> [Task to complete]: Copy out the full article on London City Airport flight path noise below, word for word.

> [Document excerpt]:
◇ ◇ ◇ ◇ ◇
City Airport flight path changes have created noise ghettos claim angry residents

Residents near City Airport say flight path changes are making their lives a misery
Matt Watts27 January 2017

Londoners claim thousands more planes are flying over their homes, turning neighbourhoods into “noise ghettos”.

Flight paths to and from London City Airport have changed after new air traffic control technology was brought in to cut carbon emissions.

The Area Navigation (RNAV) systems force flights to follow more streamlined routes, so less fuel is burned.

But residents in parts of south and east London say the changes have caused a rise in noise pollution.

Areas affected in south and south-east London include Dulwich, Brixton and Vauxhall, Greenwich and Lewisham.

The worst affected neighbourhoods in east London, said to experience 70 per cent of flights due to wind direction, include Bow, Leyton, Leytonstone, Wanstead and Redbridge.

Campaign group Hacan East said the number of flights over Leytonstone had increased by 50 per cent, from about 40,000 to 60,000 flights a year, since the paths were introduced last February.

Spokesman John Stewart said: “Residents are angry the areas where they live have suddenly become so noisy.

"There are serious concerns about noise ghettos being created in London. The emissions benefits can still be gained from using multiple flight paths which would mean, while the area affected would be wider, the frequency of the flights would be reduced.”

John Cryer, MP for Leyton and Wanstead, said: “They have effectively created aircraft superhighways.”
◇ ◇ ◇ ◇ ◇
> [Provided material]:

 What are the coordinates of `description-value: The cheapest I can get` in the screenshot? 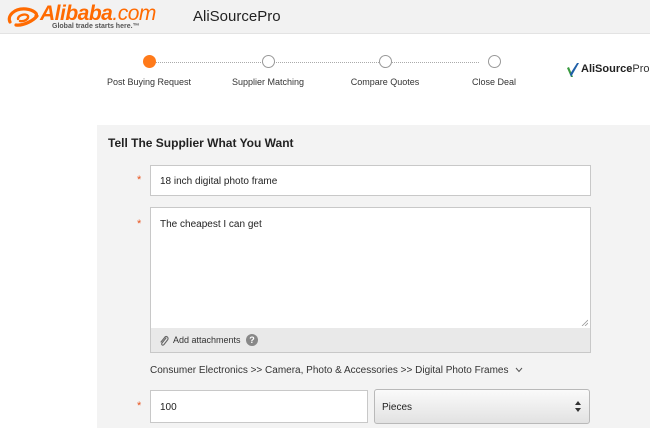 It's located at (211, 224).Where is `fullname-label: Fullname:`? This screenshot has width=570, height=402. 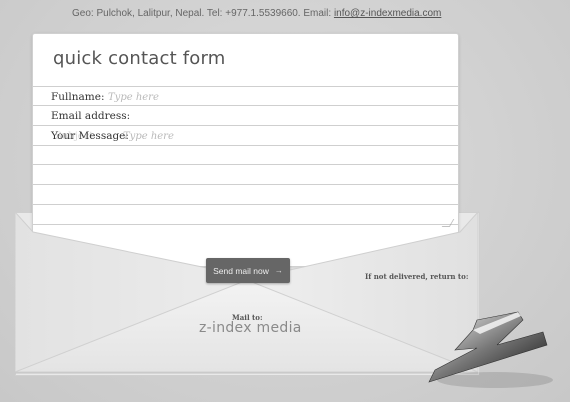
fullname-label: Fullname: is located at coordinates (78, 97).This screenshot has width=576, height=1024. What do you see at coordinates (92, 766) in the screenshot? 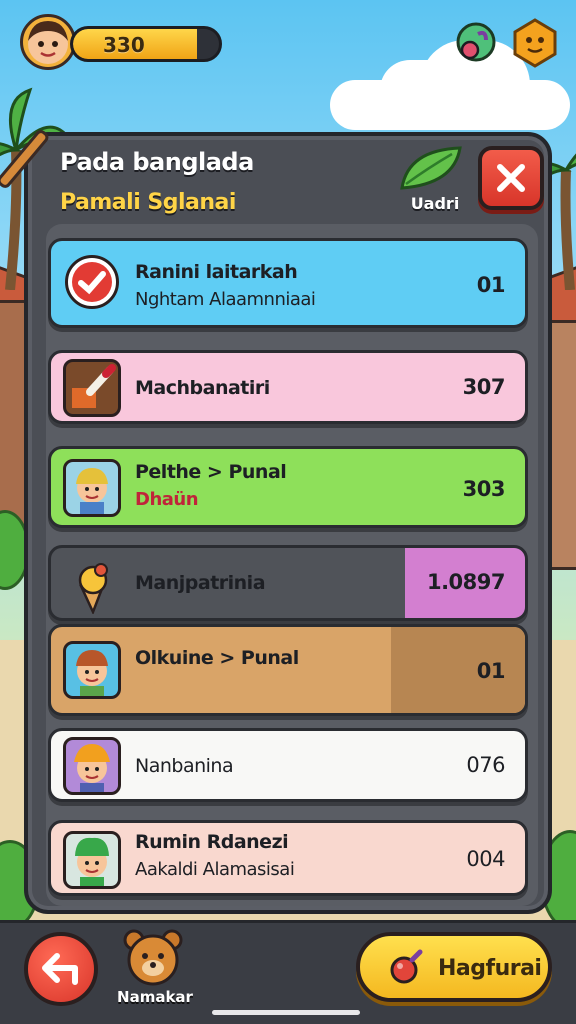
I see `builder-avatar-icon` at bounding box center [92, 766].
◇ ◇ ◇ ◇ ◇
> [Reply]:
City Airport flight path changes have created noise ghettos claim angry residents

Residents near City Airport say flight path changes are making their lives a misery
Matt Watts27 January 2017

Londoners claim thousands more planes are flying over their homes, turning neighbourhoods into “noise ghettos”.

Flight paths to and from London City Airport have changed after new air traffic control technology was brought in to cut carbon emissions.

The Area Navigation (RNAV) systems force flights to follow more streamlined routes, so less fuel is burned.

But residents in parts of south and east London say the changes have caused a rise in noise pollution.

Areas affected in south and south-east London include Dulwich, Brixton and Vauxhall, Greenwich and Lewisham.

The worst affected neighbourhoods in east London, said to experience 70 per cent of flights due to wind direction, include Bow, Leyton, Leytonstone, Wanstead and Redbridge.

Campaign group Hacan East said the number of flights over Leytonstone had increased by 50 per cent, from about 40,000 to 60,000 flights a year, since the paths were introduced last February.

Spokesman John Stewart said: “Residents are angry the areas where they live have suddenly become so noisy.

"There are serious concerns about noise ghettos being created in London. The emissions benefits can still be gained from using multiple flight paths which would mean, while the area affected would be wider, the frequency of the flights would be reduced.”

John Cryer, MP for Leyton and Wanstead, said: “They have effectively created aircraft superhighways.”